Wednesday, January 14, 2015

Al Qaeda in the Arabian Peninsula claims responsibility for Charlie Hebdo attack, by Thomas Joscelyn

Al Qaeda in the Arabian Peninsula (AQAP), an official branch of al Qaeda's international organization, has claimed responsibility for the terrorist attack on Charlie Hebdo's offices last week.
The organization claims responsibility in a speech by Nasser bin Ali al Ansi, a senior AQAP official who has worked directly for al Qaeda's most senior leadership. The title of al Ansi's speech is "Vengeance for the Messenger of Allah." Al Ansi's speech was first translated by the SITE Intelligence Group.

 "We in the Organization of Qa'idatul Jihad in the Arabian Peninsula claim responsibility for this operation as a vengeance for the Messenger of Allah," al Ansi says, according to SITE's translation.
"We clarify to the ummah that the one who chose the target, laid the plan and financed the operation, is the leadership of the organization," al Ansi says.
Al Ansi goes on to explain that the operation was planned in "compliance" with the "command" of Allah to support his messenger, as well as the "order of our general emir, the generous Sheikh Ayman bin Muhammad al Zawahiri," and the "will" of Sheikh Osama bin Laden.
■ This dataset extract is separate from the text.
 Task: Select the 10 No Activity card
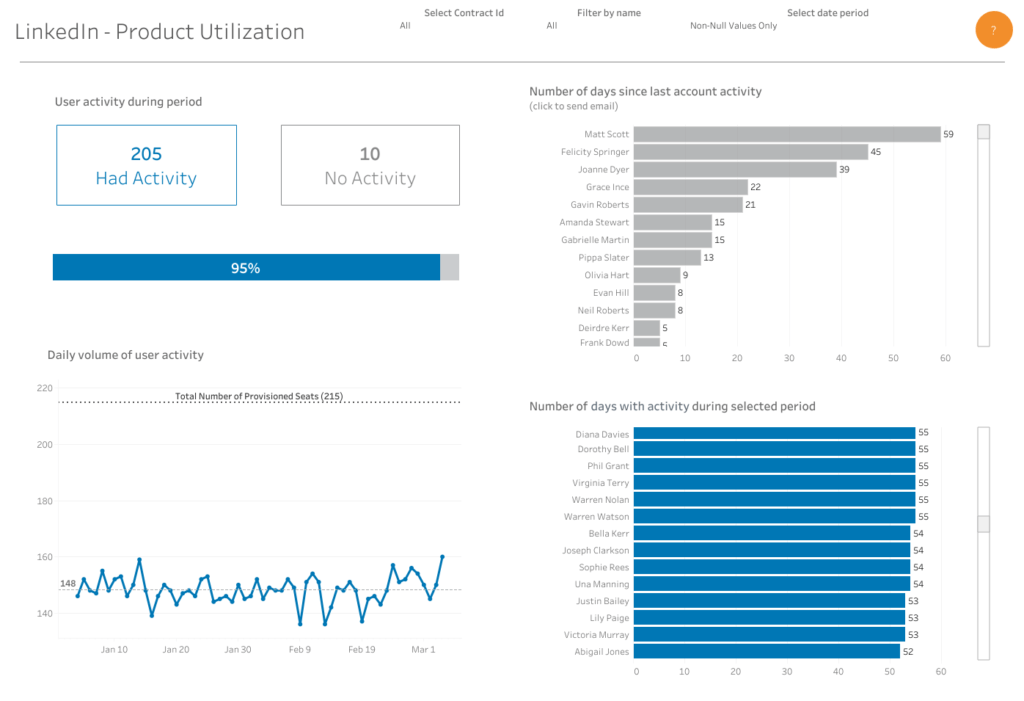(370, 164)
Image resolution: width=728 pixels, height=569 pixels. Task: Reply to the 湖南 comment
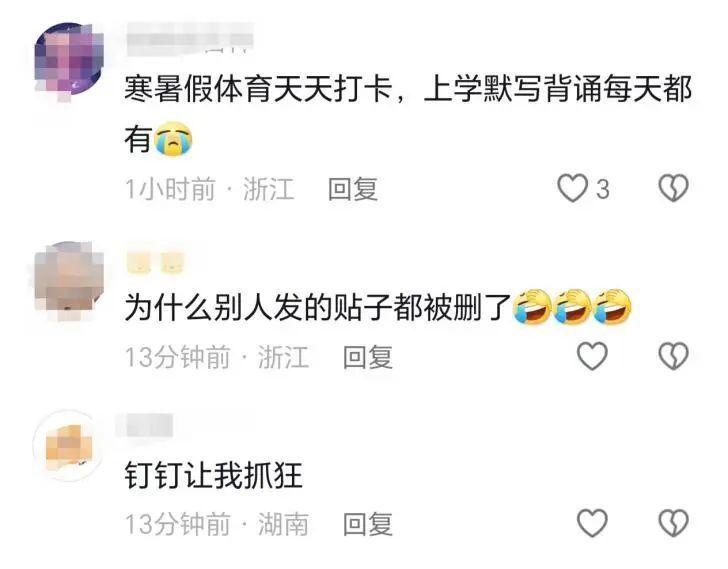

The "emir of the operation" worked with Anwar al Awlaki, an AQAP ideologue who was killed in a US drone strike in September 2011. Awlaki "threatens the West both in his life and after his martyrdom," al Ansi says.
Al Ansi seeks to clarify the details of the operation. He says that the "blessed battle was carried out by two heroes of Islam," Cherif and Said Kouachi, the brothers who assaulted Charlie Hebdo.
It was a "tawfeeq" (good fortune or blessing) from Allah that the Kouachi brothers' "operation coincided with the operation of Mujahid brother Ahmed Coulibaly." Al Ansi asks Allah to accept all three of them as martyrs. In other words, according to al Ansi, Coulibaly's actions were not part of AQAP's plan.
Al Ansi's description of the Kouachi brothers is consistent with other evidence. Cherif Kouachi gave an interview to BMFTV, a CNN affiliate in France, while he was holed up in a printing factory after the attack. "We are just telling you that we are the defenders of Prophet Mohammed," Kouachi said. "I was sent, me, Cherif Kouachi, by al Qaeda in Yemen. I went there and Sheikh Anwar al Awlaki financed my trip."
"Al Qaeda in Yemen" is a reference to AQAP. And just like al Ansi, Cherif Kouachi specifically mentioned Awlaki in connection with attack. One or both of the brothers may have met directly with Awlaki in Yemen. Numerous other reports say that one or both brothers received training and financing from AQAP. [See LWJ report, Paris terrorist reportedly claimed ties to Anwar al Awlaki, AQAP.]
Al Ansi's speech is generally consistent with what is known about Ahmed Coulibaly, who did not participate in the attack on Charlie Hebdo, but separately assaulted a kosher market and killed a French policewoman.
In his own interview with BMFTV, Ahmed Coulibaly said he was a member of the Islamic State, al Qaeda's jihadist rival. And in a video that was posted online after Coulibaly's death, the jihadist pledged allegiance to the Islamic State and its emir Abu Bakr al Baghdadi. Unlike the Kouachi brothers, Coulibaly did not claim any ties to AQAP. [See LWJ report, Video shows terrorist responsible for Paris market attack pledging allegiance to Islamic State.]
Al Ansi points out that AQAP had specifically threatened Charlie Hebdo and its editor, Stephane Charbonnier, in the past. The "result of the operation was the killing of a number of the newspaper's cartoonists, workers and guards," al Ansi says, according to SITE's translation. "By the Grace of Allah, one of them was in the 'Wanted List' produced by Inspire Magazine with image and name."
Indeed, the tenth issue of AQAP's Inspire magazine, which was released in early 2013, includes a "Wanted" poster that is headlined, "Dead or Alive For Crimes Against Islam." One of the men listed is Charbonnier, who was killed by the Kouachi brothers. [See LWJ report, Analysis: Al Qaeda and other jihadists repeatedly threatened French magazine.]